Something similar happened to us leaving Kinshasa. We were at a traffic light, when suddenly we saw an officer rushing to us. He complained we had ran the light. We knew we had not. We actually got rather angry and made it very clear we were not going to accept any fine. He kept trying to explain what had been our violation, but as we did not stop shaking our heads, he asked us to follow him to the police station. We explained we werenot going anywhere with him. He then threatened to call his captain and asked us if we wanted him to do so. We replied: "Absolutely!" we really were not having any patience and hated the time we were wasting, so really appreciated we were expediting some resolution to the conflict. He really did not expect we would react so enthusiastically to his threat. He laught. Game was over. It was clearly a nervous laugh.

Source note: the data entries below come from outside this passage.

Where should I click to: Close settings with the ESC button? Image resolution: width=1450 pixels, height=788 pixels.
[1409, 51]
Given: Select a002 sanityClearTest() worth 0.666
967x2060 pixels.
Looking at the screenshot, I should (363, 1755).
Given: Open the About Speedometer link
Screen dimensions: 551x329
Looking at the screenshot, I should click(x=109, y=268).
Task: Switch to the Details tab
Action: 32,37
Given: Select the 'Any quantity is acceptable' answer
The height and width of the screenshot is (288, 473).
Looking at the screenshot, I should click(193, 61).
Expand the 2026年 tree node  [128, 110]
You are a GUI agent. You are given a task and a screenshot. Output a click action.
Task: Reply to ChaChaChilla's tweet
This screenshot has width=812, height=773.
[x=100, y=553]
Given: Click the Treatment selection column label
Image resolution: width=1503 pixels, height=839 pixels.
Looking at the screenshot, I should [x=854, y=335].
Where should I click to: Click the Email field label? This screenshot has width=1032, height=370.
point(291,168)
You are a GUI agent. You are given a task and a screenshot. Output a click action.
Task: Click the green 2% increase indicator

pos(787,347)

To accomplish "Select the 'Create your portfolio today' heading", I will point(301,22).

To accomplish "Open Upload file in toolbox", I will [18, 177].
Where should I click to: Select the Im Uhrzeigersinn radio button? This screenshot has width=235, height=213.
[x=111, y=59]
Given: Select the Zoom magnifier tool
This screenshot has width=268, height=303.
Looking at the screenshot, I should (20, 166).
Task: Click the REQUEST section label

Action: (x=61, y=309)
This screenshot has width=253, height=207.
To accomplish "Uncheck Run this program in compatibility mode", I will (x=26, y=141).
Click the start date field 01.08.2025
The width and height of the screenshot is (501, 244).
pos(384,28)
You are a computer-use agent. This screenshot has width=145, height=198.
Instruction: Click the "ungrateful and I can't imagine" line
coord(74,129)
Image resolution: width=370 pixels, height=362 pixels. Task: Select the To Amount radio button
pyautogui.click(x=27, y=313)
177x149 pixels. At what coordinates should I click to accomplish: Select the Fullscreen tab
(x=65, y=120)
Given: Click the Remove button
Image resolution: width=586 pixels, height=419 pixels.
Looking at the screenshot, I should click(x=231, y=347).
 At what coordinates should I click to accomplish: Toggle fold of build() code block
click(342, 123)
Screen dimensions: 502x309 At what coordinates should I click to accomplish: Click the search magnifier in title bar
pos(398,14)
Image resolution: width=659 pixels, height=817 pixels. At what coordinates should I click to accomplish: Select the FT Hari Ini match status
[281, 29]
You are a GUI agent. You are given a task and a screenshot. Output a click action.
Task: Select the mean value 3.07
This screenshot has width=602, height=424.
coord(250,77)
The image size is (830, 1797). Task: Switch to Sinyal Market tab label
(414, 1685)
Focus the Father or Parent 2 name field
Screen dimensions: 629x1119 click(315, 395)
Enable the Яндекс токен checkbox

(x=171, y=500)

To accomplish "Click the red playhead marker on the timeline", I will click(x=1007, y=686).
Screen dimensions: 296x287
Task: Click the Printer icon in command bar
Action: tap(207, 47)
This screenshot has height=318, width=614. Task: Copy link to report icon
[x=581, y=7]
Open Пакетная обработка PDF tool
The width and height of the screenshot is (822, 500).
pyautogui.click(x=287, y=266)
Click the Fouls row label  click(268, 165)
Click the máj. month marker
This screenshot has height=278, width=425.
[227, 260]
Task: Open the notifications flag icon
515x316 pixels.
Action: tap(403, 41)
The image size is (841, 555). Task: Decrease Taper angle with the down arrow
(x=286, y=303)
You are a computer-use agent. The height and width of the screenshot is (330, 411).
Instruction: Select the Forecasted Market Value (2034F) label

He did not know what to do next. He knew it would turn bad for him if he called his captain. I am sure it had turn bad for him regardless of whether we had or we had not run the light. If we had run the light, we had still denied it. I am sure he had then got hell for harrasing and trying to extort money from some tourist. He knew it and that is why he let us go. Though not without first asking if we would give him something.


For what countries should I get a car insurance?


In Western Africa, if I had a second chance, I would probably still get an insurance for Mauritania; even if I think it is a rip off. i am not sure if I would buy it for Senegal, though; certainly not from that guy in his tent. I also do know I would not get anything after Senegal. The last time we bought an insurance for Western Africa and it prove to be useless. So, I would not bother again. They barely asked for it and when they did it was only hoping to get some money. But when we refused, they let us go.

It my opinion, it should not come to a surprise they put more pressure on this issue in Mauritania and Senegal. I do not think it is a coincidence these two countries are the closes to Europe, They are very familiarized with Europeans, as they see them very often. So they know well how natural it is for a European to be required to buy an car insurance. Clearly, they do not want to miss the chance to make business out of it, because certainly nobody will complain about being required to get an insurance.